Stated problem:
Can you copy the items word for word, starting at the beginning and ending with the line that contains "Action: tap(8, 9)", including that line? Leave the pictures out.

________

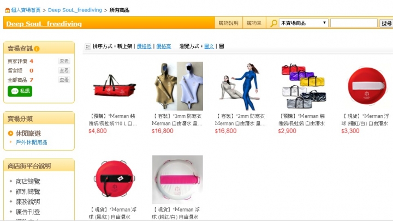Select 戶外休閒用品 category
393x222 pixels.
(31, 142)
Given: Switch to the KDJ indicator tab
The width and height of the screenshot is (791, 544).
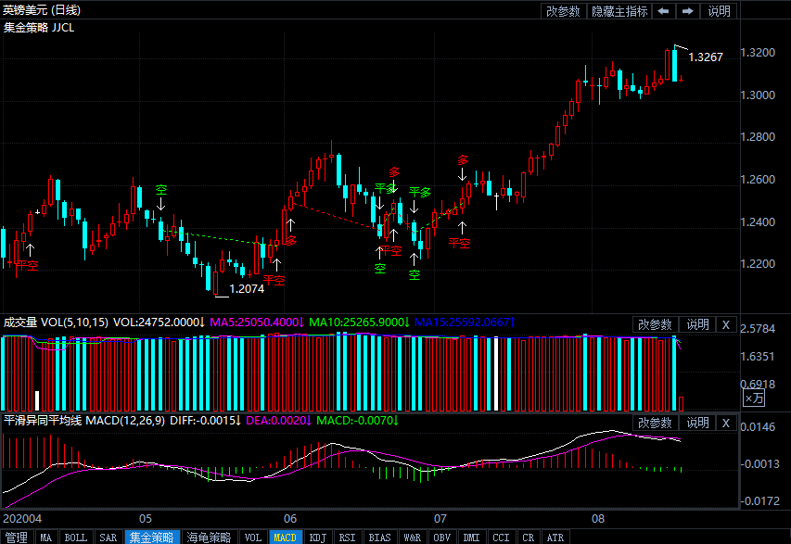Looking at the screenshot, I should click(x=317, y=538).
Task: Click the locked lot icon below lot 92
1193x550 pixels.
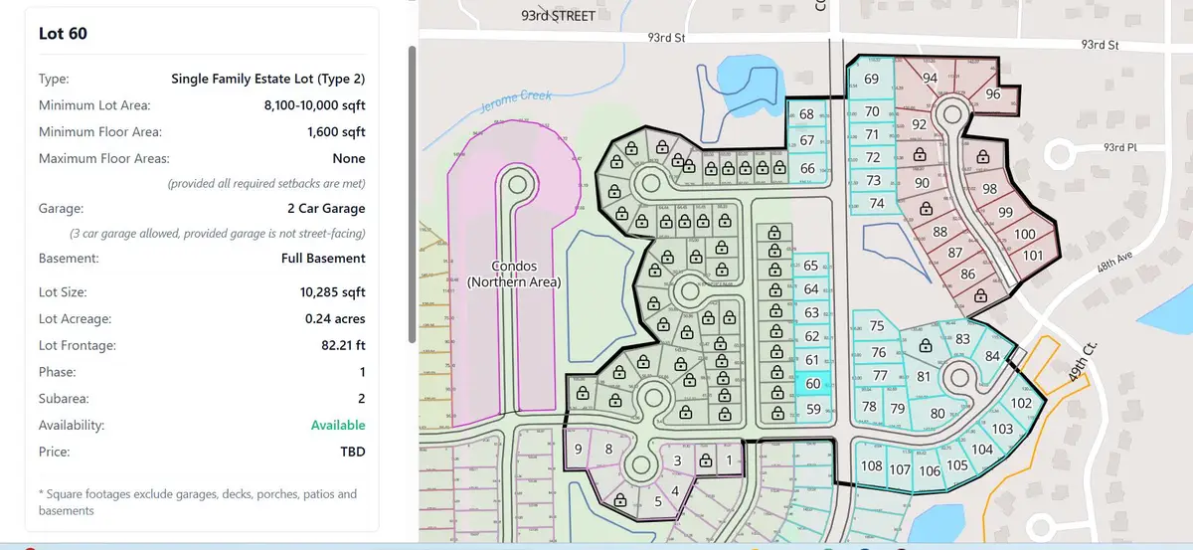Action: 921,155
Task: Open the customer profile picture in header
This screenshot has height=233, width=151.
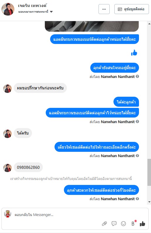Action: tap(8, 9)
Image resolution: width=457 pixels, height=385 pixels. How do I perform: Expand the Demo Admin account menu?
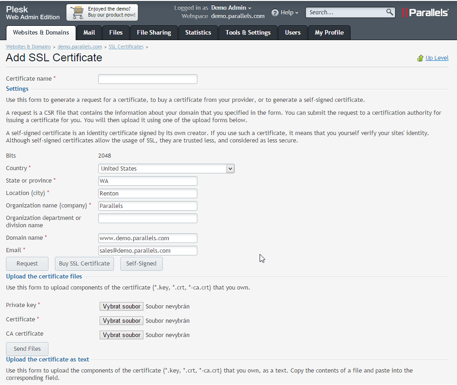click(231, 8)
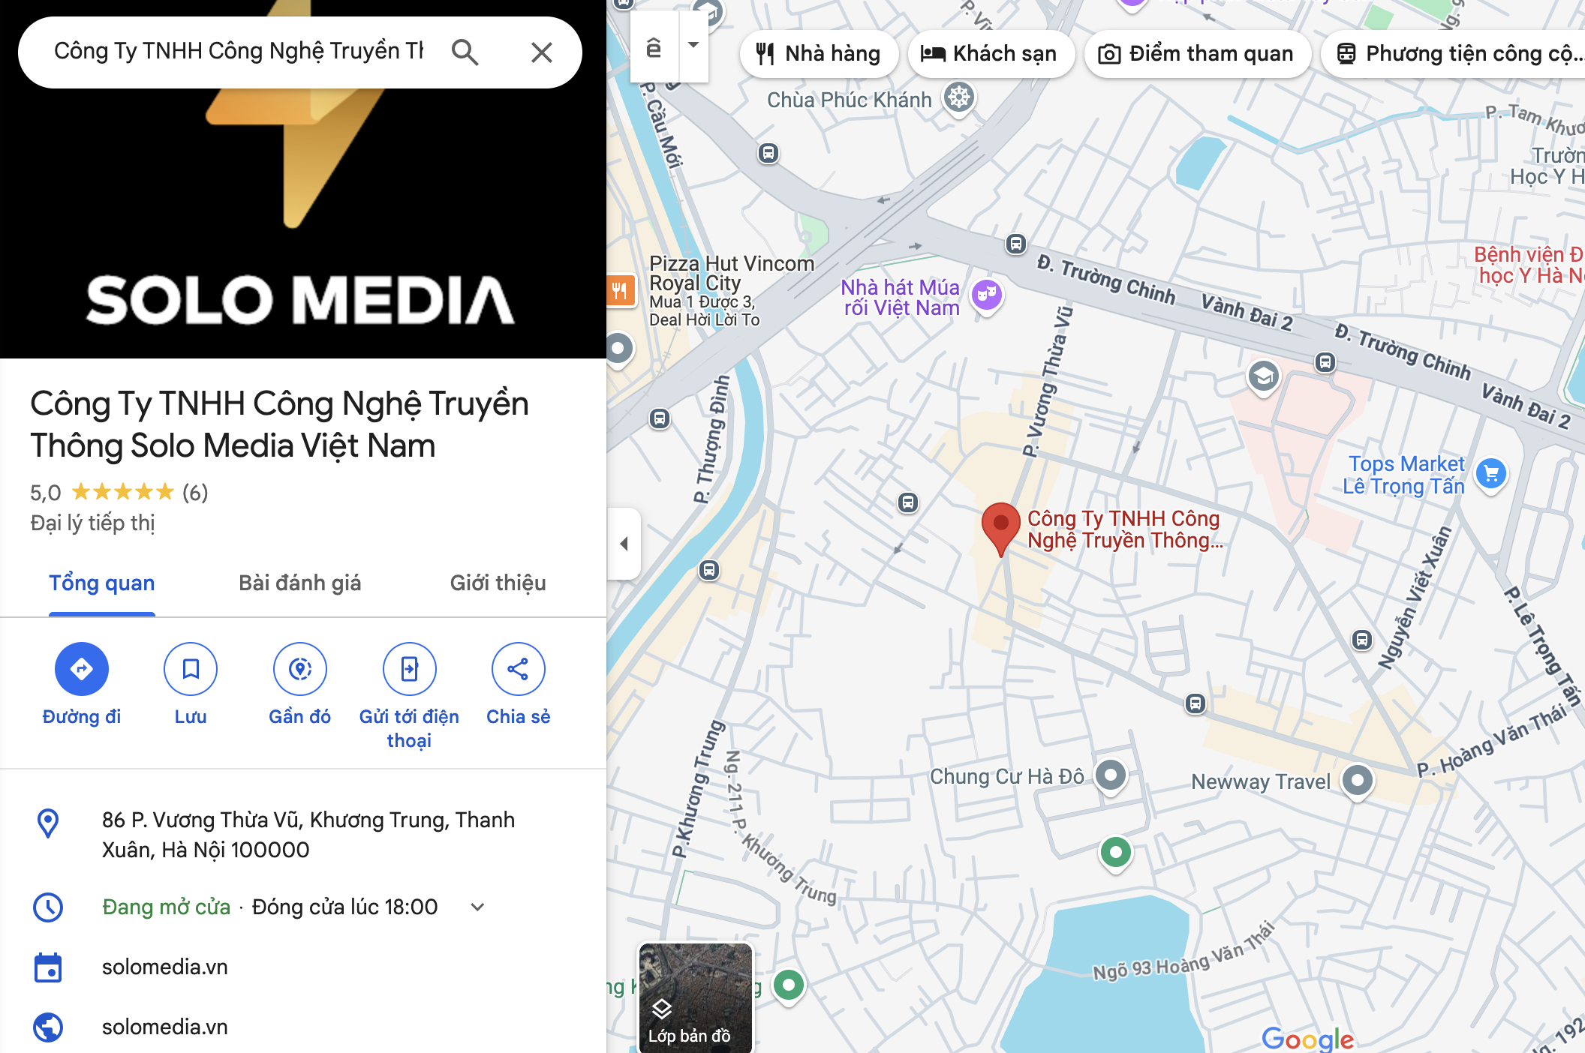Share the place via Chia sẻ icon
This screenshot has width=1585, height=1053.
[518, 668]
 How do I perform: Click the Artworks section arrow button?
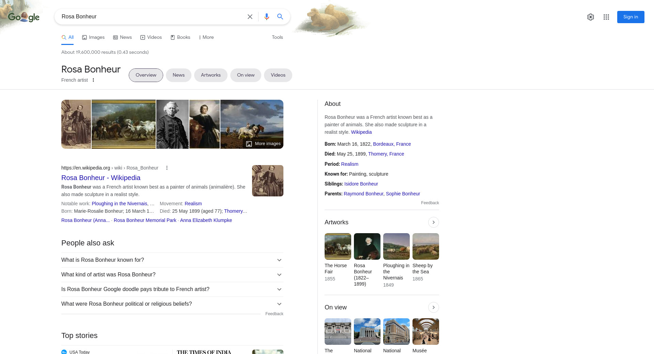pos(433,222)
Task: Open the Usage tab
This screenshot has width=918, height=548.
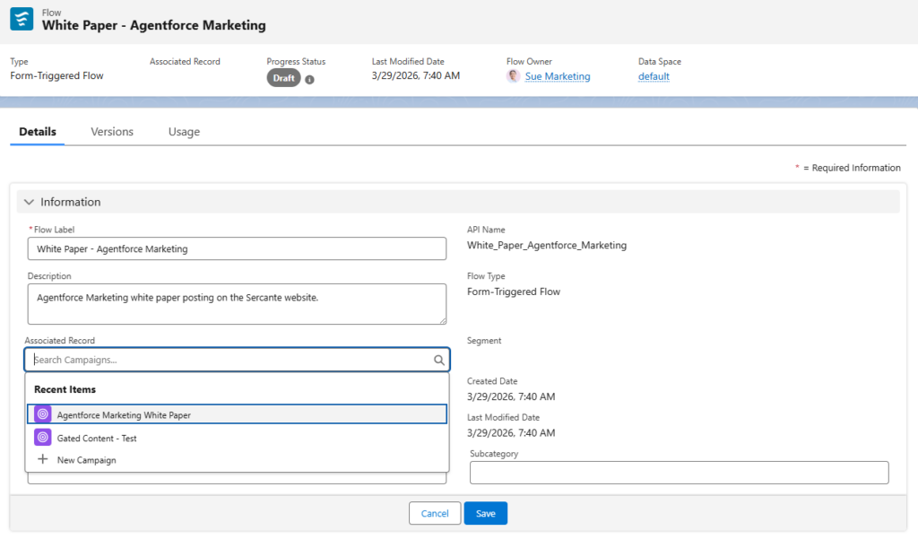Action: pos(183,131)
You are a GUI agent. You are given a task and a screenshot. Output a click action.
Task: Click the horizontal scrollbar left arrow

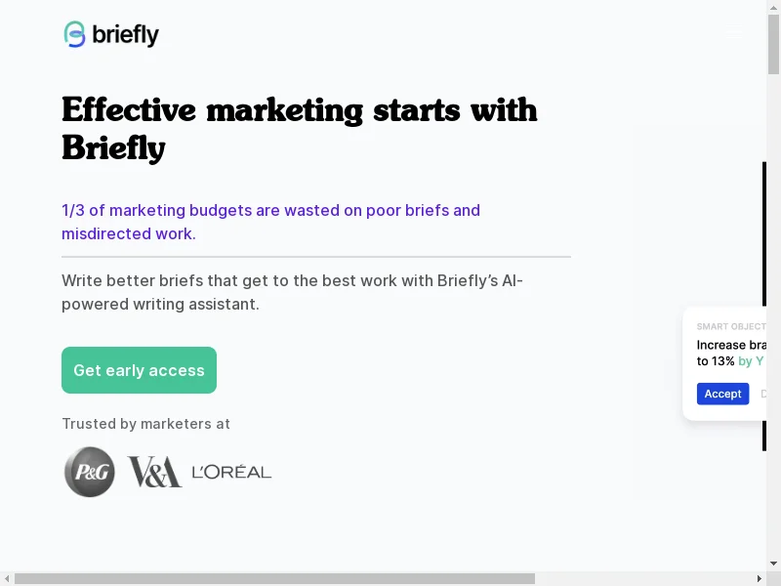[7, 578]
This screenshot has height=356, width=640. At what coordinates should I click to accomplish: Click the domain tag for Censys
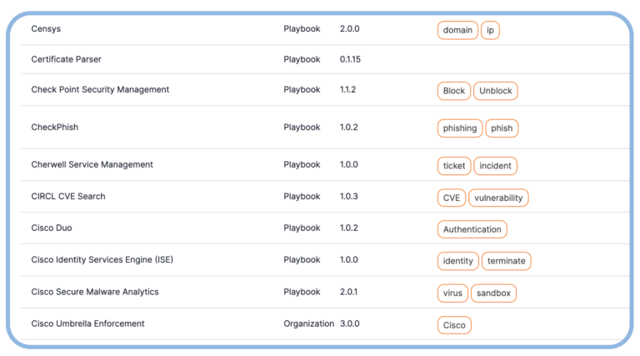458,31
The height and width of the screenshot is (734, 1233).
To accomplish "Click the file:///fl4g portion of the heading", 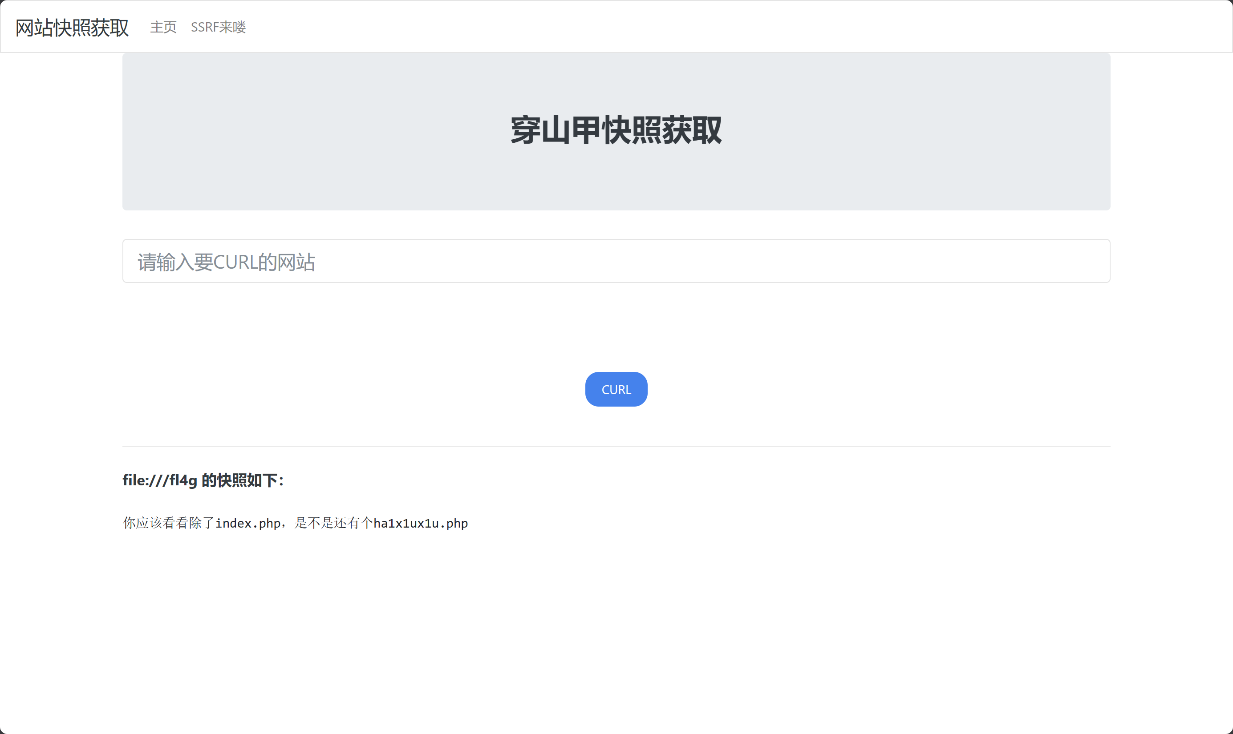I will click(x=160, y=480).
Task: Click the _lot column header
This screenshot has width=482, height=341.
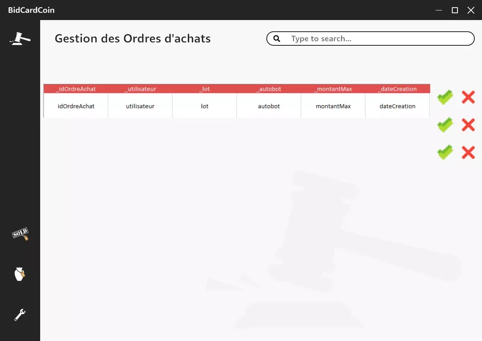Action: (x=204, y=89)
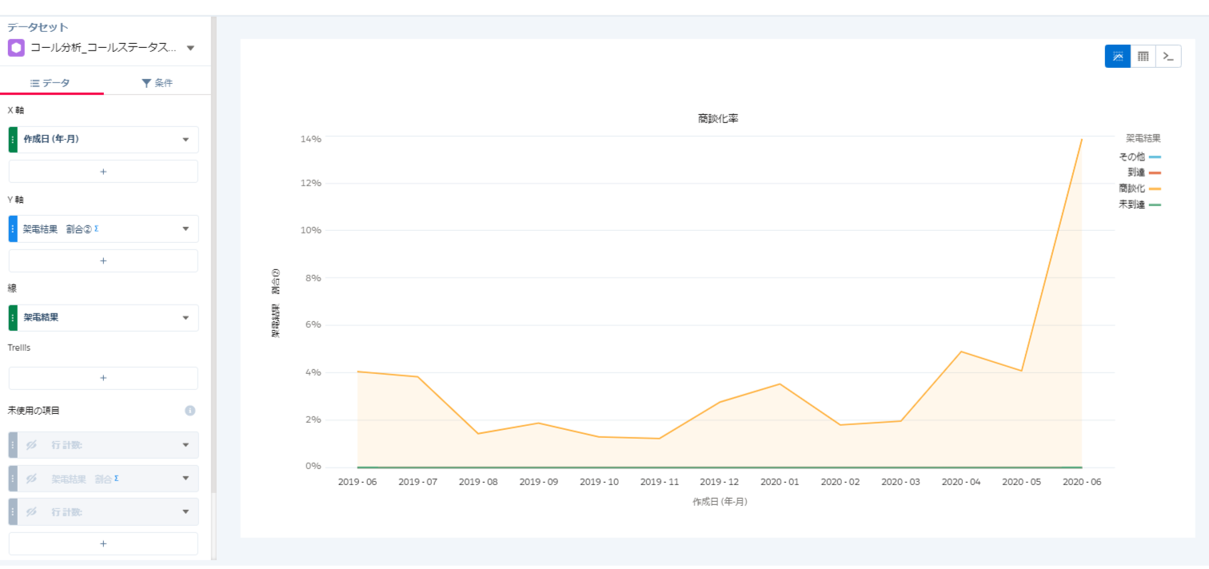Add a measure with plus under Y 軸

point(103,261)
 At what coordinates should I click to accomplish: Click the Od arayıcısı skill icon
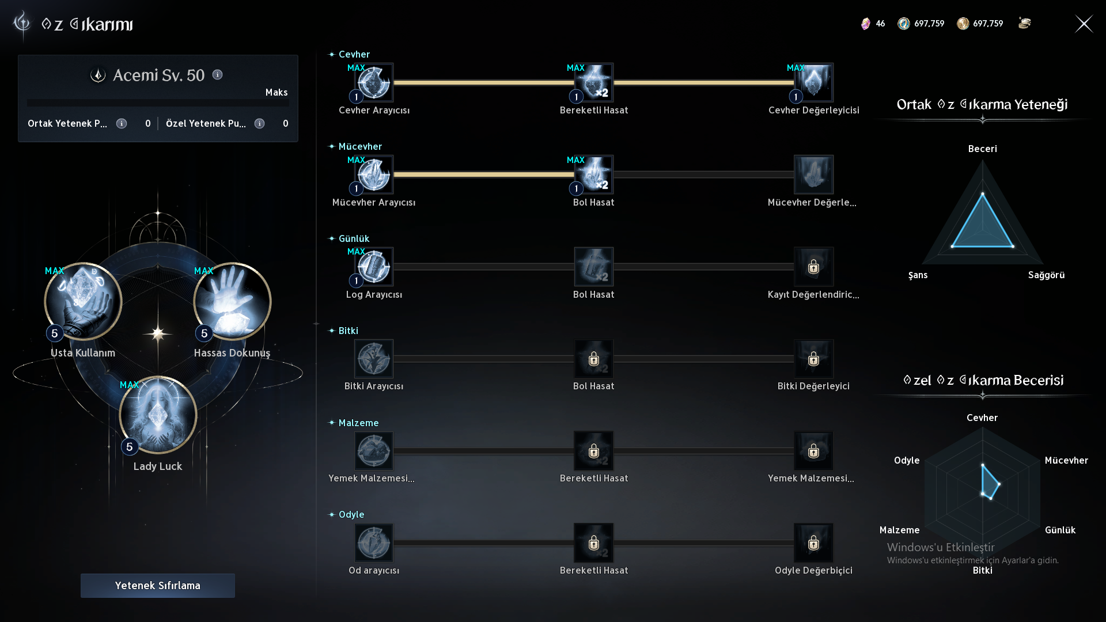pyautogui.click(x=374, y=543)
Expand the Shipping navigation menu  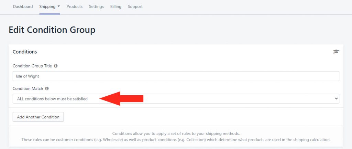(x=47, y=7)
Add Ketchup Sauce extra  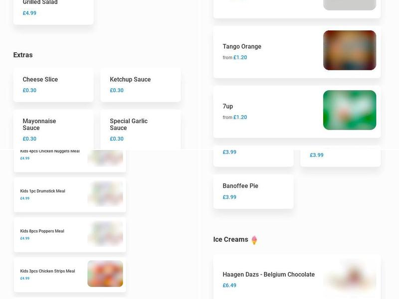(x=141, y=85)
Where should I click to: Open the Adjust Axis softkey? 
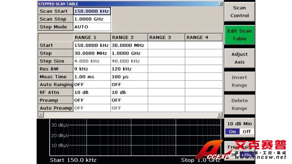click(x=240, y=58)
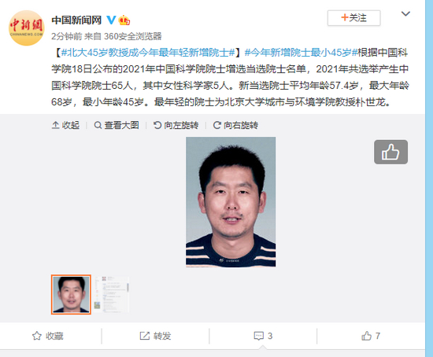Like the post showing 7 likes
The image size is (433, 357).
click(371, 336)
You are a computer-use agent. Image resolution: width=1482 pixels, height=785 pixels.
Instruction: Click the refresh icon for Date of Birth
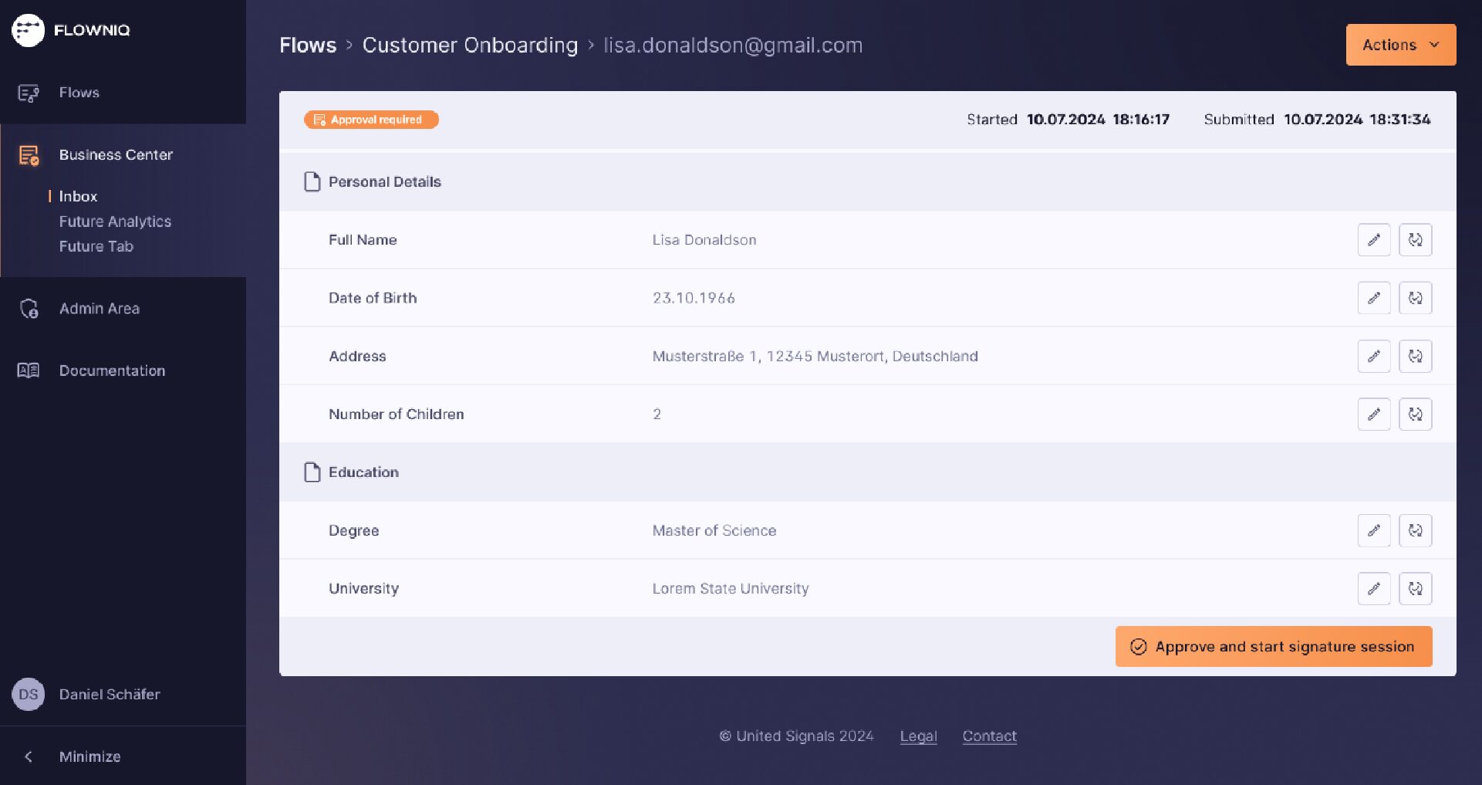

________

Solution:
Select 戶外休閒用品 category
393x222 pixels.
(31, 142)
Given: Switch to the KDJ indicator tab
The width and height of the screenshot is (791, 544).
Looking at the screenshot, I should click(x=317, y=538).
Task: Click the locked lot icon below lot 92
1193x550 pixels.
Action: 921,155
Task: Open the customer profile picture in header
This screenshot has height=233, width=151.
Action: tap(8, 9)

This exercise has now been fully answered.